Not so apparently the BBC in Scotland who reported that the 56 MPs had been rebuked by the HoC Deputy Speaker for clapping Mhairi’s speech without reporting what she said. This is actually disgracefully poor quality reporting from the national broadcaster which is starting negotiations for its continued existence.

However I can only speculate that BBC Scotland is determined to do everything it can to show the SNP in as poor a light as possible so that voters in Scotland will continue to believe the pre Election Unionist and Tory message of hate for the SNP. Any suggestion that SNP MPs and MSPs are actually working for the good of Scotland and the UK as a whole might look like a degree of credibility which the Tories and Labour could not stand.

Remember there is a Holyrood election next year so the obviously the dirty campaign has already begun. Whether it is BBC Scotland policy or the work of rogue individuals with the organisation is not clear. Wherever it stems from, other media and the Social Media should get together to put a stop to it or at least counteract it.

Problems for Scottish MPs

Our SNP MPs have a real problem with a Tory majority. They are very unlikely to achieve anything substantial in the next five years or even anything which might grab the headlines. They are left to show themselves as responsible, thoughtful hardworking members of the Westminster parliament. This they have so far managed to do very successfully. This will almost certainly not be enough for their supporters. The extra devolved powers in the Scotland Bill will surely be a nightmare, a poisoned chalice of apparent freedoms designed to hamstring any rational alteration of the Austerity set by the Tories. So the SNP will be fettered in Westminster and even hung out to dry at Holyrood.

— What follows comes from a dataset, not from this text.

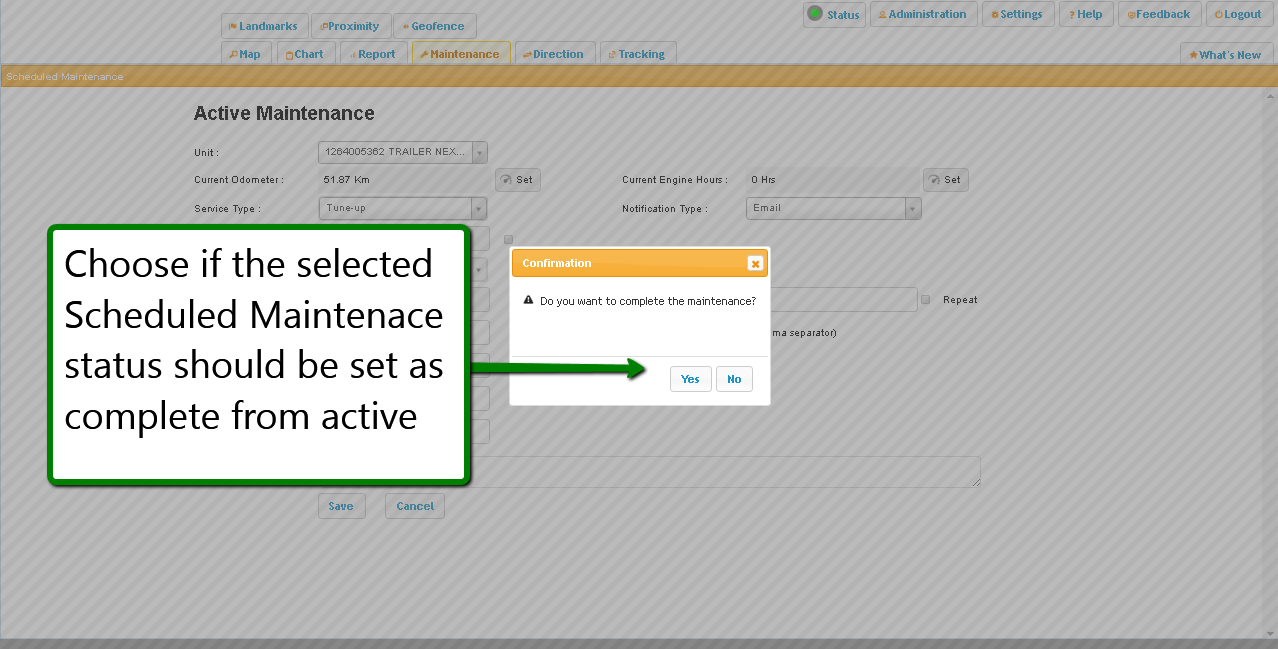
Task: Open What's New announcements
Action: pyautogui.click(x=1224, y=55)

Pete Wishart in his speech in the Emergency debate on Standing Orders to give English MPs the veto on English only legislation floated the idea of federation. Such is the fear their own propaganda has instilled in English MPs the very idea met with almost hysterical condemnation, the slippery slope to the breakup of the Union. Nevertheless it is a way forward. Federations in Germany, Canada and the USA have not led to any breakup.

The present devolved arrangements are a minefield which could end in independence for Scotland. No two devolved parliaments are the same. A Royal Commission or similar national convention could allow sanity to prevail and at the same time bring about a logical structure for the governance of the United Kingdom. Independence in today’s world is proscribed in any case. France  is independent but also circumscribed by the EU treaties. It is a proud nation which in no way thinks of itself as subservient or a colony Scotland in a properly federated UK could have most of the freedoms that France enjoys without some of the undoubted problems which full independence would bring.

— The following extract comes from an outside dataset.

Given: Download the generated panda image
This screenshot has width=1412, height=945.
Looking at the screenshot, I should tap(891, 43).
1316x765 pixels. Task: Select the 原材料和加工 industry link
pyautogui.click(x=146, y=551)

The EU itself talks of subsidiarity. That implies governance from the lowest tier upwards; anything which can be done at a lower level should be done there. A federated UK would see each part fully in charge of its own internal affairs while contributing money and elected representatives to a central authority concerned only with external affairs. I deliberately use vague terms as the final set-up should be the subject of  the convention.

This might not be the independence craved by hard-line supporters of the SNP but it could deliver the kind of decent society in Scotland that many SNP voters were and are seeking.

SNP MPs in Westminster

I mentioned the effect that a full complement of SNP MPs were having in an earlier post . I highlighted that almost every SNP MP was in the chamber for most debates.

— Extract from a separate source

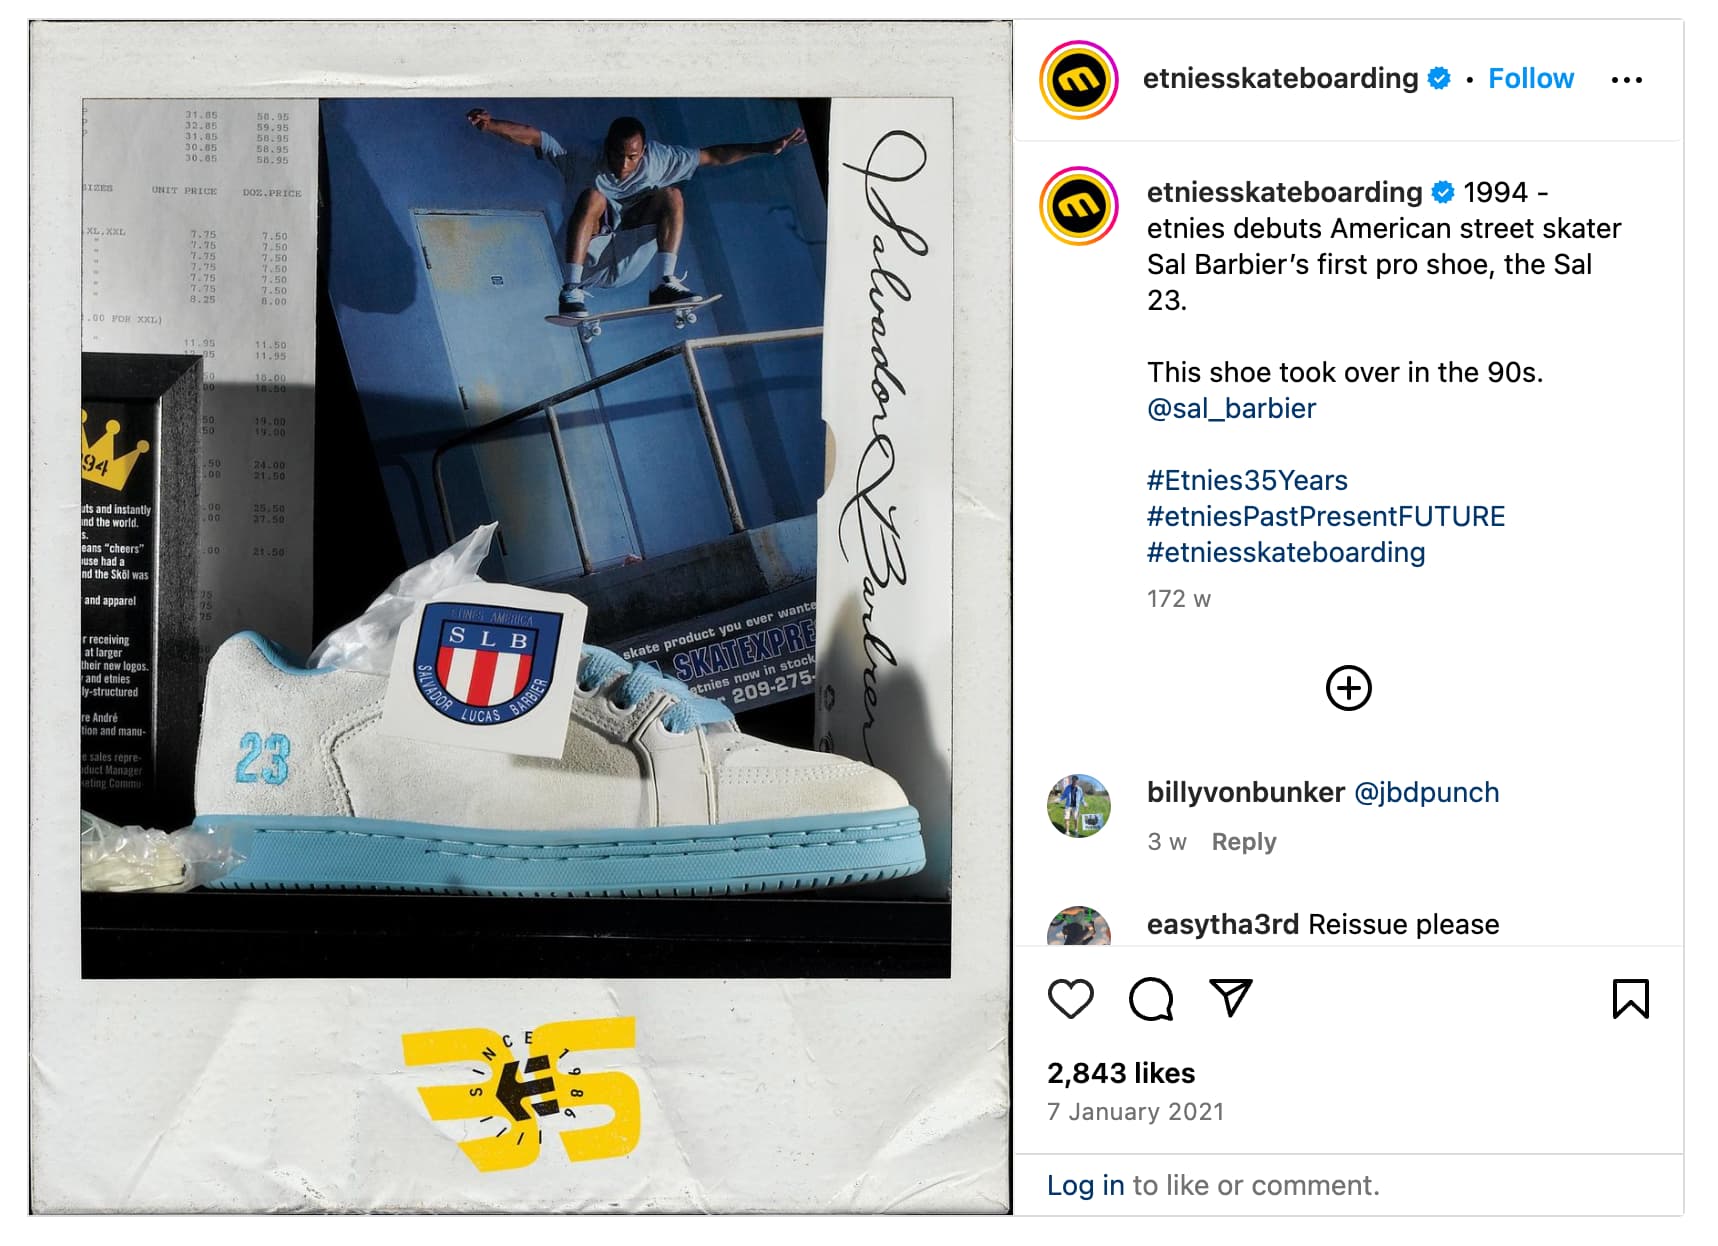Follow etniesskateboarding
The image size is (1718, 1246).
1530,78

Watching Dr Paul Monaghan’s maiden speech on just now I did regret that there were fewer colleagues to support him. Still of course more than from other parties. However, If as many as possible of the 56 SNP MPs can attend the chamber as often possible they will send a powerful subliminal message about the work of the MPs of other parties. I know it will require an effort but one that I am sure will reap a rich reward.